### Aim of the exercise
From the records below, state how many lines include the word "Task", giving only that number.

### Source data

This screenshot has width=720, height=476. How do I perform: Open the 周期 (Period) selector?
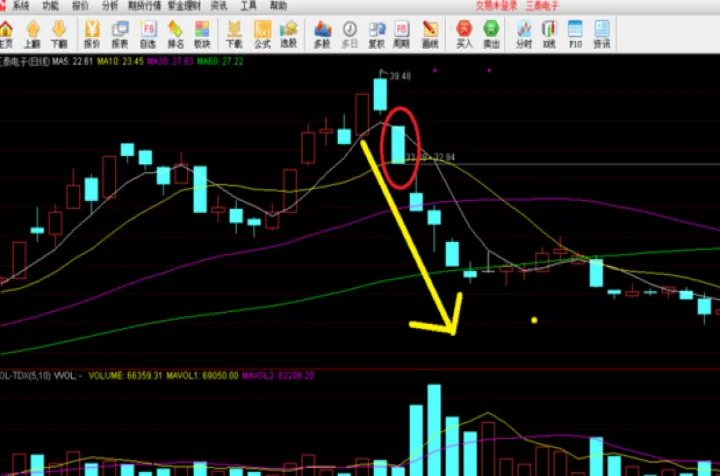pyautogui.click(x=402, y=33)
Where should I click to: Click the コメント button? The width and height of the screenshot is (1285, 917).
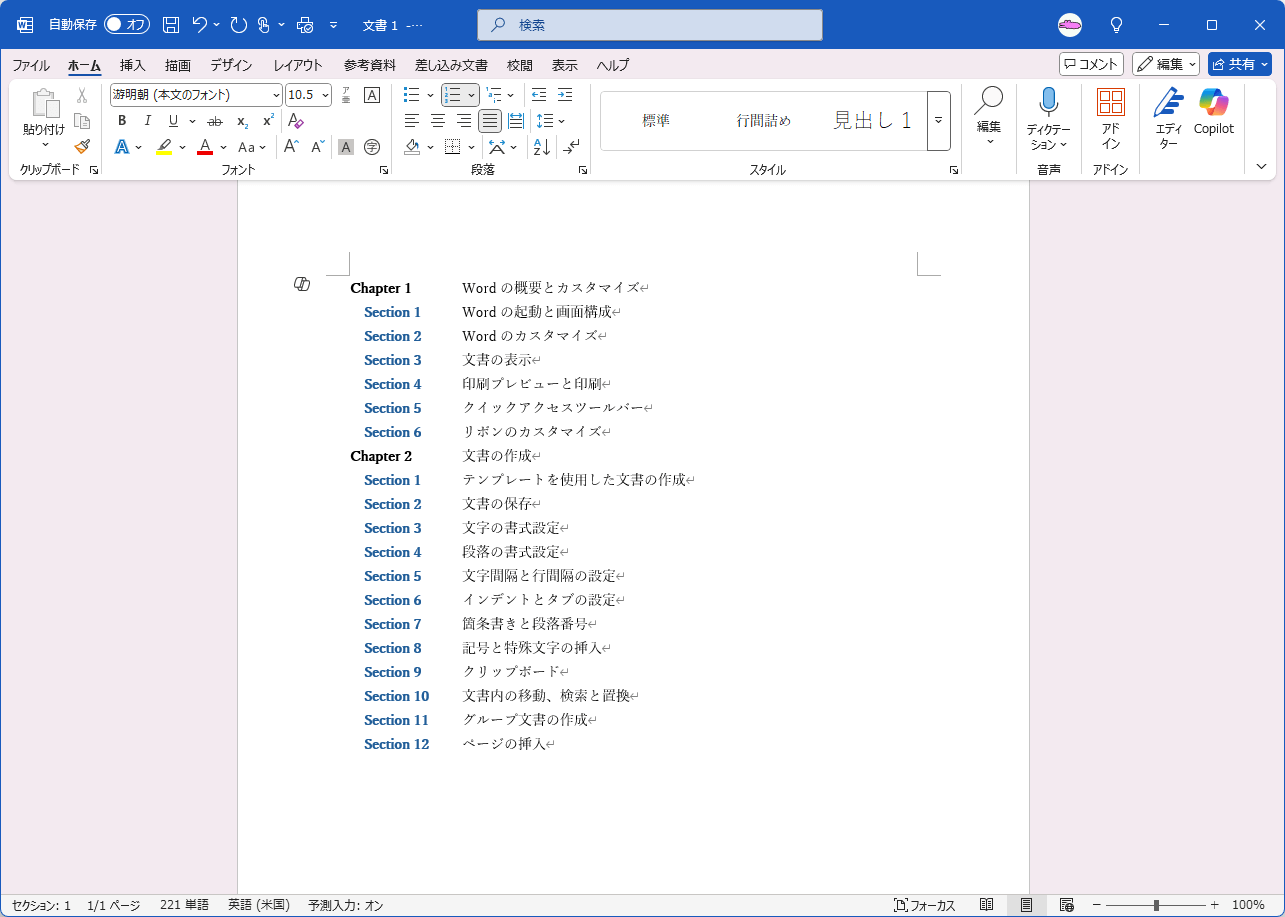[x=1091, y=64]
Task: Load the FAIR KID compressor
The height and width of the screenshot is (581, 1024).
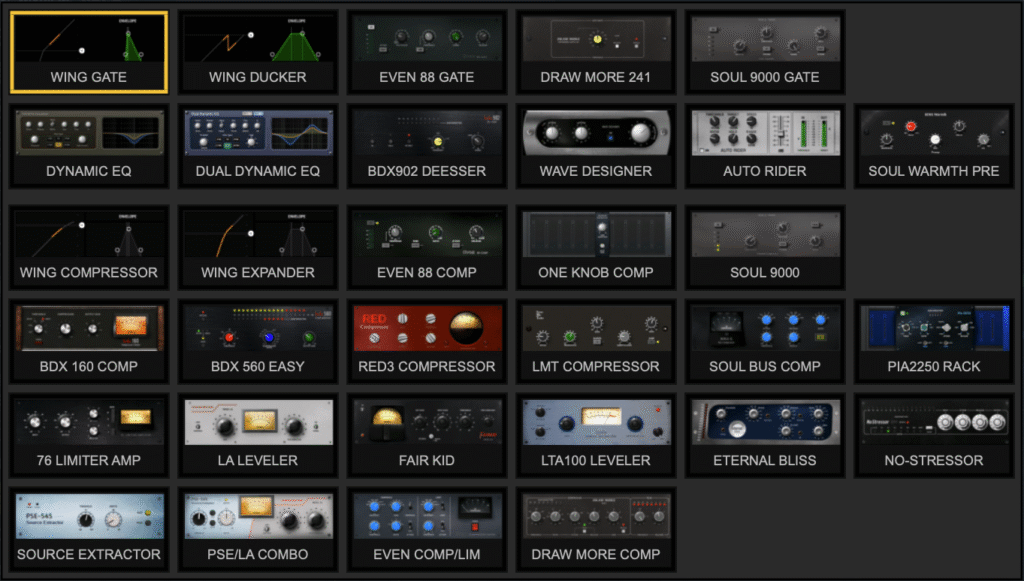Action: 427,436
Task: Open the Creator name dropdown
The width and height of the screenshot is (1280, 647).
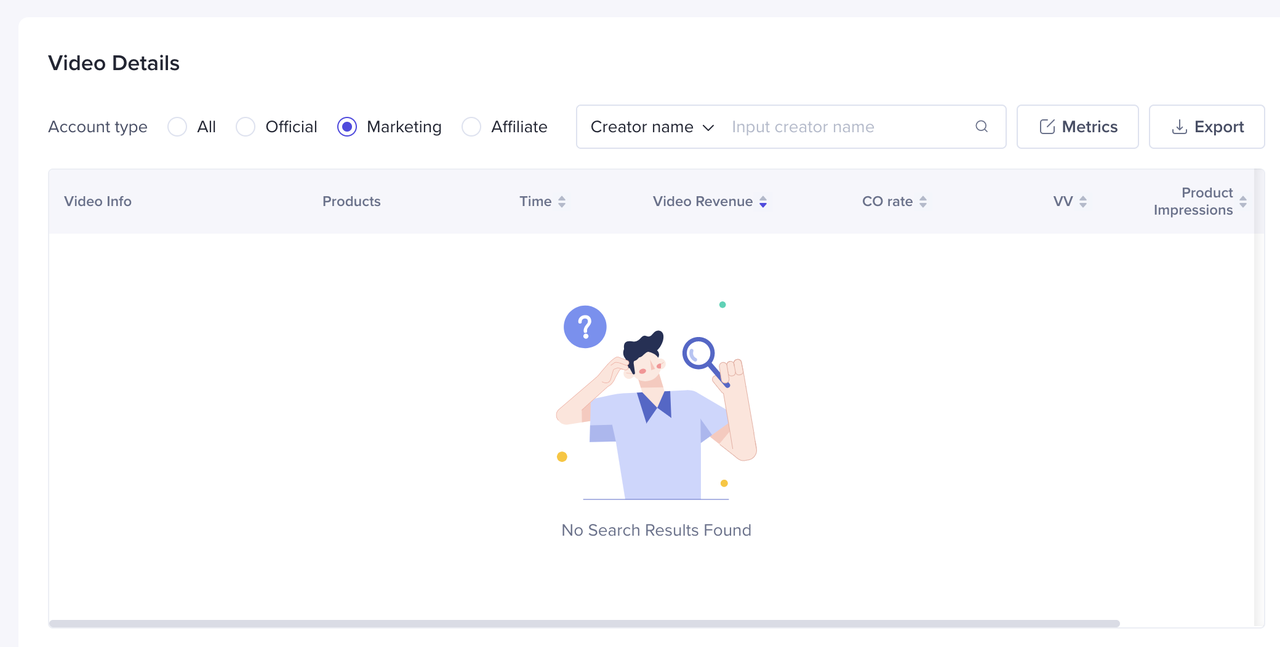Action: tap(652, 127)
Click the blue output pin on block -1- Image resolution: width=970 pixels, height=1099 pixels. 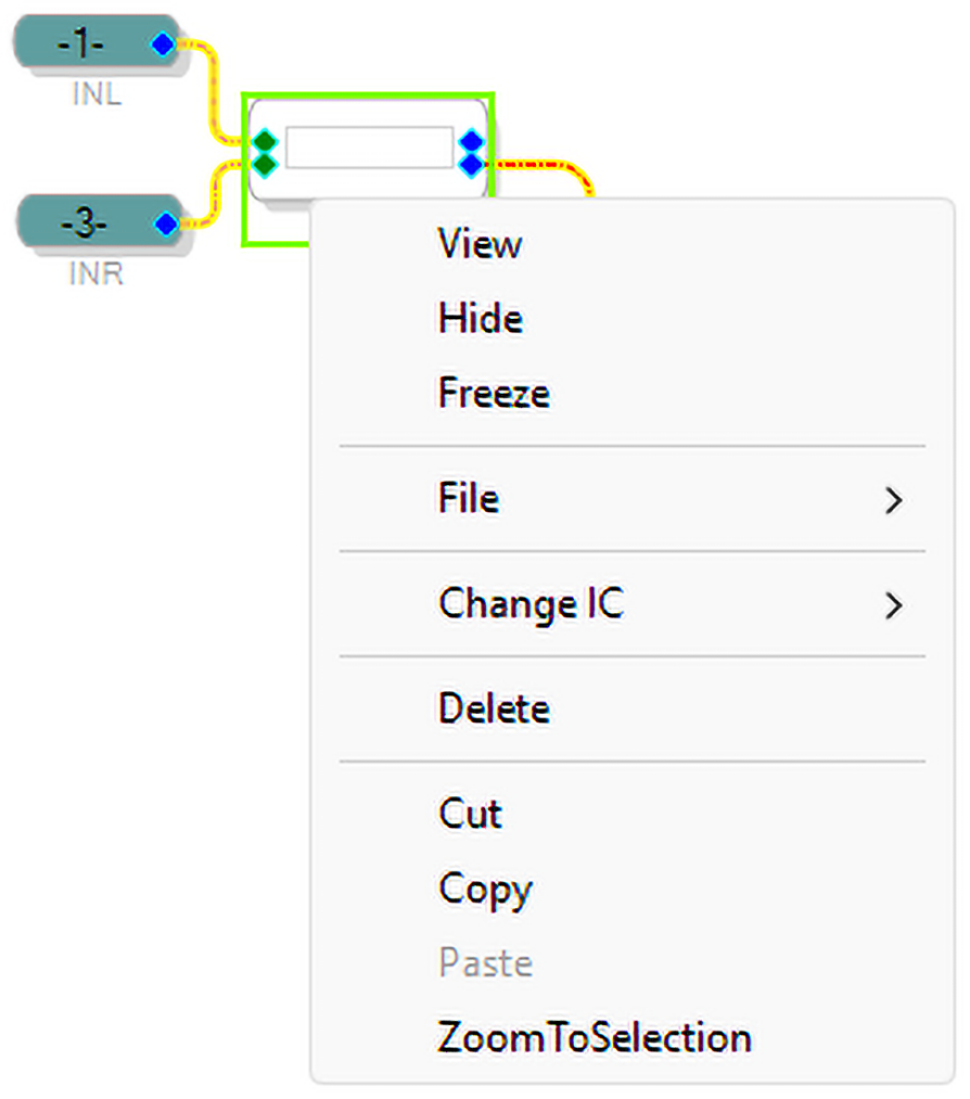click(162, 44)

### Final answer
2